Nobody ever said that developing a new drug was easy. Pharmaceutical manufacturers are under pressure from all sides – investors and shareholders, doctors and patients, regulators and healthcare providers – to come up with products that are effective and safe as quickly as possible and at the lowest price. For every day’s delay in bringing a new drug to market patients will be suffering and quite possibly dying for want of a treatment.
The US FDA is trying to keep the pipeline flowing by speeding up the regulatory process through a range of ‘expedited programmes’ – accelerated approval, breakthrough therapy designation, fast track designation, and priority review – all of which aim to get new drugs to patients faster. But there has been some concern that speeding up the approvals process could be at the cost of patient safety.
The unfortunate death of a volunteer, as well as severe adverse reactions in another four, in a Phase I clinical trial in France recently, come as a timely reminder of how unexpectedly things can go wrong. The new molecule – a FAAH enzyme inhibitor – was being tested on healthy volunteers in accordance with international guidelines. Similar trials by other companies in recent years did not give rise to these adverse reactions, and it will be some time before the cause of this incident is known.
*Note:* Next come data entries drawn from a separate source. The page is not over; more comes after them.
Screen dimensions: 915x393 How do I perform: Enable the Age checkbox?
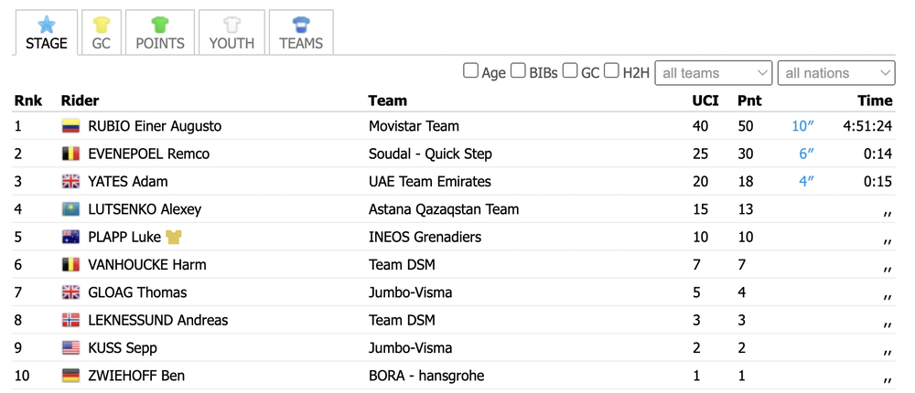470,71
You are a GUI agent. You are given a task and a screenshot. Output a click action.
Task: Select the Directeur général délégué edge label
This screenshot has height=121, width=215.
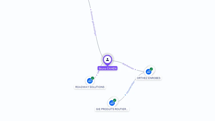click(x=94, y=24)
Given the array of ongoing trials and the number of people involved, the surprising thing, perhaps, is that things don’t go badly wrong more often. This is the first case to hit the headlines since the TGN1412 Phase I trial carried out by TeGenero, Boehringer Ingelheim and Parexel International in 2006.
A new European clinical trials Regulation is on the horizon, but it is unlikely that this would have made any difference to the Bial trial. The truth is that at some point somebody has to be the first to take a new drug, and inevitably things can and will go wrong.
If we learn nothing else from this, we can take away the lesson that there is still an enormous amount we still don’t know about the functioning of the human body.